ALBEMARLE COUNTY, Va. (CBS19 NEWS) -- Cancer genetic testing is a test that is performed when a person has either a personal history of cancer, or a family history of cancer that suggests a risk of cancer could be passed on. A genetics counselor helps people learn more about their risks and assists them moving forward.

Genetic testing for cancer risk, ordered by a doctor, will test for inherited genetic variants that are associated with a high to moderately increased risk of cancer.

There are a number of factors that go into whether a person will undergo genetic testing.

"Family history is one of the bigger parts of what we go through together," said Dr. Paul Kwon, a cancer genetics counselor with Sentara Martha Jefferson Hospital.

The test is typically a one-time blood draw.

A cancer genetics counselor will walk through the family history with a patient, look for red flags, and look out for patients who may be at high risk for hereditary cancers. If the test comes back positive, the counselor will have a conversation with the patient.

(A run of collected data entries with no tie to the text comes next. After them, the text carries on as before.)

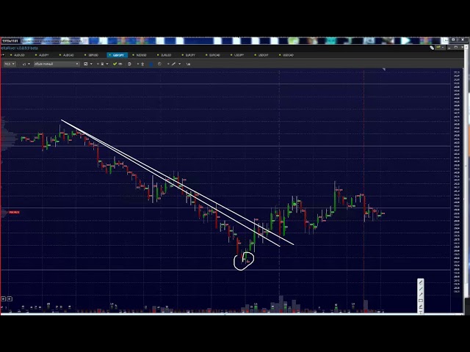470x352 pixels.
Task: Open the GBPUSD symbol tab
Action: [x=93, y=55]
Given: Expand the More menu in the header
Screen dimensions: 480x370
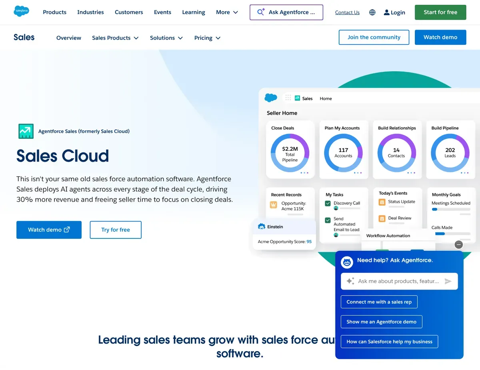Looking at the screenshot, I should point(226,12).
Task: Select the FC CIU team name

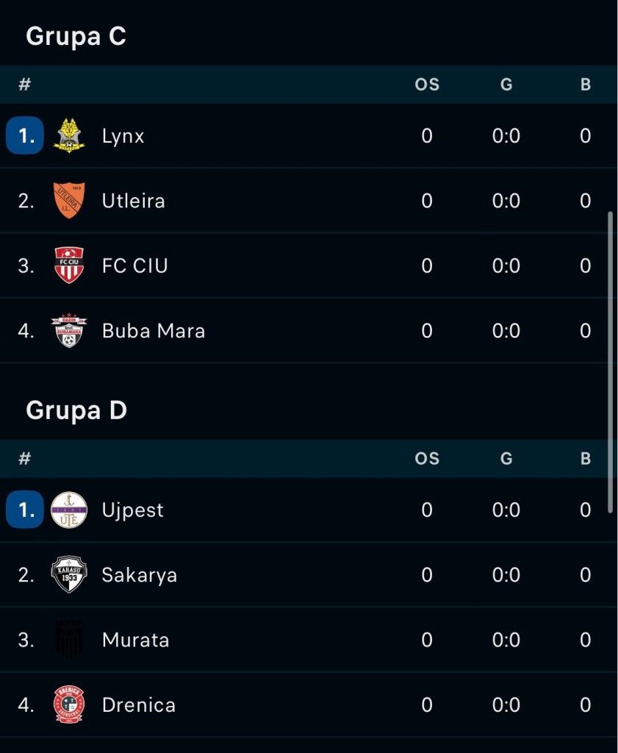Action: pyautogui.click(x=134, y=265)
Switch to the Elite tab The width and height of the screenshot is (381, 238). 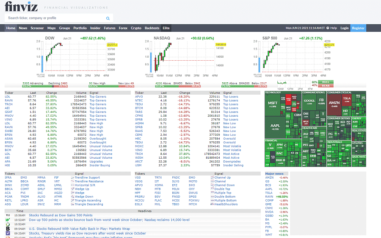166,28
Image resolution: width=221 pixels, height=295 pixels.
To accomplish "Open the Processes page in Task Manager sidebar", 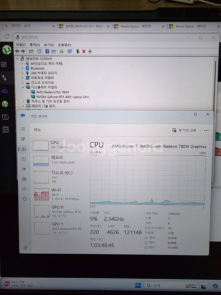I will pos(23,139).
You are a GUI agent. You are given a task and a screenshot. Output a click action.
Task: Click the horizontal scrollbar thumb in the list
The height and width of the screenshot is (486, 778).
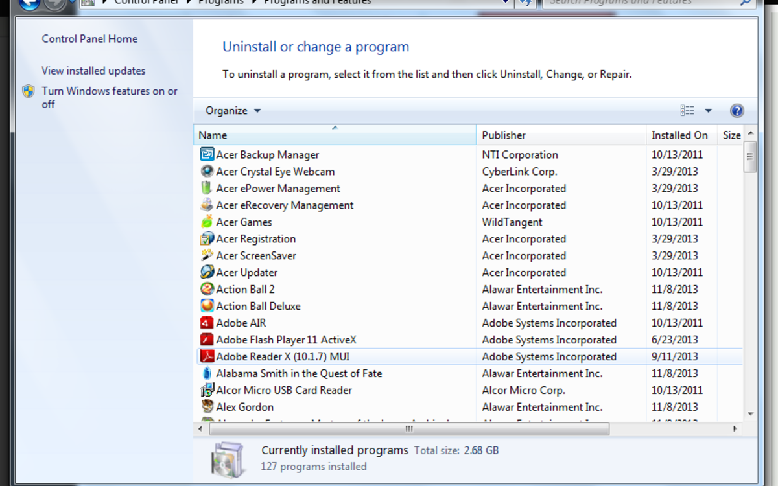click(x=408, y=429)
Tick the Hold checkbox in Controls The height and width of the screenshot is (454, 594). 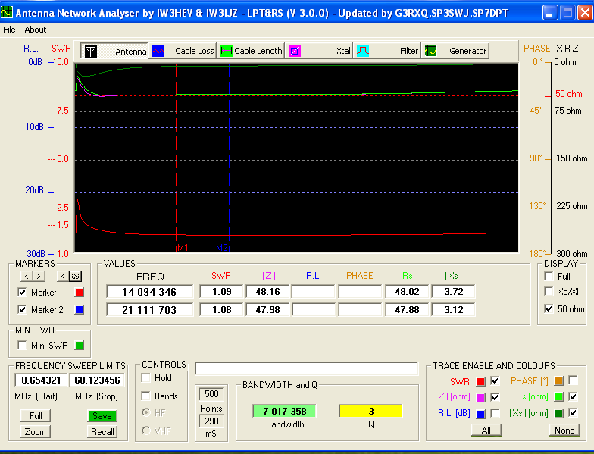(146, 378)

"Go through the cancer risk, usually with specific numbers, so lifetime risk associated with those genes to give better context, and then I give examples that could impact their care," Kwon said. "Whether it's preventative surgeries like mastectomies or going to their OBGYN about removing their fallopian tubes and their ovaries because of the ovarian cancer risk, things like that, I just like to go into those ways that it could impact their care."

Genetic testing can help clarify those cancer risks not just for the patient, but for family members as well.

Patients can opt for things like cancer screenings, preventative surgery management, and can discuss treatment options with their doctor after undergoing genetic testing. 

"Yes, you may find out that you are at an increased risk for these types of cancers, but the good thing is, we know. Especially your doctors, which means we can put you on the correct high-risk surveillance plans, offer any preventative surgeries that can greatly reduce those risks, and then if you think about it, if the test comes back negative or normal for everything, at least with the currently known genes, that's reassuring," Kwon said.

If you meet the criteria, labs should cost $100 or less with insurance. With a self-pay option, it would run around $250.